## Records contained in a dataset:
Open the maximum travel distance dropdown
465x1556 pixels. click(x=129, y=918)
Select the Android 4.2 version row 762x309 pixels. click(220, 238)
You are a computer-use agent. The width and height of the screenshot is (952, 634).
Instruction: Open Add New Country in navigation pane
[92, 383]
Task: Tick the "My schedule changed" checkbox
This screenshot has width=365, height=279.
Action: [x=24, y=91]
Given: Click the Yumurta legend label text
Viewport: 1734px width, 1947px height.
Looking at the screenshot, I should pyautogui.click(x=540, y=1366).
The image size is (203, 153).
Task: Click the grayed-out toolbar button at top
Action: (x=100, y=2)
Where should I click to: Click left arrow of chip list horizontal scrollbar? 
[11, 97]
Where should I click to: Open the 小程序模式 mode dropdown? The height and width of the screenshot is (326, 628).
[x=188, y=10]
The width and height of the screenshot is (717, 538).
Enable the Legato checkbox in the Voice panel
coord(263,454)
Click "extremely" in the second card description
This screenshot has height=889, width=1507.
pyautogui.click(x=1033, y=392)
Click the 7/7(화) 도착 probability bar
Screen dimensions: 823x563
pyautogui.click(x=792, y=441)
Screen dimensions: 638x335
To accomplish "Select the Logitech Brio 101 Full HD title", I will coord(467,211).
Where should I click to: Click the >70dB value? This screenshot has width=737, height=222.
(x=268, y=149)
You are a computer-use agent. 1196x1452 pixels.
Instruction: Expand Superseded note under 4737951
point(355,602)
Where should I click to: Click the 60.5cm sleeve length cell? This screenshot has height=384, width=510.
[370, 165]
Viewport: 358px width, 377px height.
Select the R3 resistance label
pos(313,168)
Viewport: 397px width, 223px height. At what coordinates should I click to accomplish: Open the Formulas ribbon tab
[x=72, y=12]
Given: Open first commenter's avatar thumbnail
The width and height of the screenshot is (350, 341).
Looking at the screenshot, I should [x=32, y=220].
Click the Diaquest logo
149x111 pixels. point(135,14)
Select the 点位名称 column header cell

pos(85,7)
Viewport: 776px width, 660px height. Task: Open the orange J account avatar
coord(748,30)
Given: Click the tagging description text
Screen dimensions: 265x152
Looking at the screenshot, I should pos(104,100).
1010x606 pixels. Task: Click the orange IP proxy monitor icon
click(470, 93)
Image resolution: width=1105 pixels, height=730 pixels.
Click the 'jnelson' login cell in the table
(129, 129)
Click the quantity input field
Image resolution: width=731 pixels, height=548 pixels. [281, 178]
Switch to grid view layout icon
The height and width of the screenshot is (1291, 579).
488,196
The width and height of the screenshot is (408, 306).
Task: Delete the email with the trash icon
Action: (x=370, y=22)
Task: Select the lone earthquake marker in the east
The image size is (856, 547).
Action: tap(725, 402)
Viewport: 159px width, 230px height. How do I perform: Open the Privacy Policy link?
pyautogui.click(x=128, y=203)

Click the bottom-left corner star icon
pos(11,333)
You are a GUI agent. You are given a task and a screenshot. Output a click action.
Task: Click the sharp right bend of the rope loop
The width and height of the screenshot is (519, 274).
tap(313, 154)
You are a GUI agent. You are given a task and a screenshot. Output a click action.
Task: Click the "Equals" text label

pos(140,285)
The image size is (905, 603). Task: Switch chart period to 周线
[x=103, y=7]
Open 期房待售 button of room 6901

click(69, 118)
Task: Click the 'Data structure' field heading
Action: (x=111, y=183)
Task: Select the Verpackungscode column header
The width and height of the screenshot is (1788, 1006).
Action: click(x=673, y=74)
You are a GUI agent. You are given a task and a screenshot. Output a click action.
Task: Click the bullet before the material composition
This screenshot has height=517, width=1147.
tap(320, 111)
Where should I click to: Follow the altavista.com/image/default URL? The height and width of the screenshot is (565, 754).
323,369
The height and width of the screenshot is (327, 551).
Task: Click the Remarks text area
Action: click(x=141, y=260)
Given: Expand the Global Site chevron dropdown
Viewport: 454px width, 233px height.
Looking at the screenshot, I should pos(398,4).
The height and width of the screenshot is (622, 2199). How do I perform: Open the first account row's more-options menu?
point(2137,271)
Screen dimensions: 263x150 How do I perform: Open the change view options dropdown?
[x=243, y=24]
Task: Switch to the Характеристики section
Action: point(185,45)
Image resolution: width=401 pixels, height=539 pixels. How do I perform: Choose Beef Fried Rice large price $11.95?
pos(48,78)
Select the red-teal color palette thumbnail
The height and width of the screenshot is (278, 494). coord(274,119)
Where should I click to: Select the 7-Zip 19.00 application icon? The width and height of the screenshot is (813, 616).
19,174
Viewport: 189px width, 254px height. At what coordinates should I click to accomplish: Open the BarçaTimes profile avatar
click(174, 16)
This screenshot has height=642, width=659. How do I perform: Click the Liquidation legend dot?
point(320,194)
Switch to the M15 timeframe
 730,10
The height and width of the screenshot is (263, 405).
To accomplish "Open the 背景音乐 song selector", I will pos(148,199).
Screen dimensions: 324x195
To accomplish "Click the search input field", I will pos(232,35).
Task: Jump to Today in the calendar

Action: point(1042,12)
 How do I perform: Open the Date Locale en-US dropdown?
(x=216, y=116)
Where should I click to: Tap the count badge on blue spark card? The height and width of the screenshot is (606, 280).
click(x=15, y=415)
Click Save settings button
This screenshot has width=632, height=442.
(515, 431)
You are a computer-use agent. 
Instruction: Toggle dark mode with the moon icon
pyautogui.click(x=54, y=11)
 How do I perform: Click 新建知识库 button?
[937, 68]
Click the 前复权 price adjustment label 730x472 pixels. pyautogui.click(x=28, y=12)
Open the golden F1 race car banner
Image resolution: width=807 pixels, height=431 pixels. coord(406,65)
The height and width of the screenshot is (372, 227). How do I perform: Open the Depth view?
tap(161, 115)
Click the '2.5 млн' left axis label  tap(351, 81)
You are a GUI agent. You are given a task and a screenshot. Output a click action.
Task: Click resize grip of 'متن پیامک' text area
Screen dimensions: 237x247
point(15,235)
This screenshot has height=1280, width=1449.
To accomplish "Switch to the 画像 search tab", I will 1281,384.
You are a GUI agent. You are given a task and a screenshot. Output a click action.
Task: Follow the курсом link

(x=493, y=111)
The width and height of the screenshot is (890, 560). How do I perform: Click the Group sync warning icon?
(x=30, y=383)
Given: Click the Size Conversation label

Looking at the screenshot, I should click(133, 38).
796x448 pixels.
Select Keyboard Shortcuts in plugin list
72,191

## PROBLEM:
Filter the records above and copy every line that contains the word "search".

## TASK OUTPUT:
To accomplish "Click the search input field", I will pos(232,35).
To accomplish "Switch to the 画像 search tab", I will 1281,384.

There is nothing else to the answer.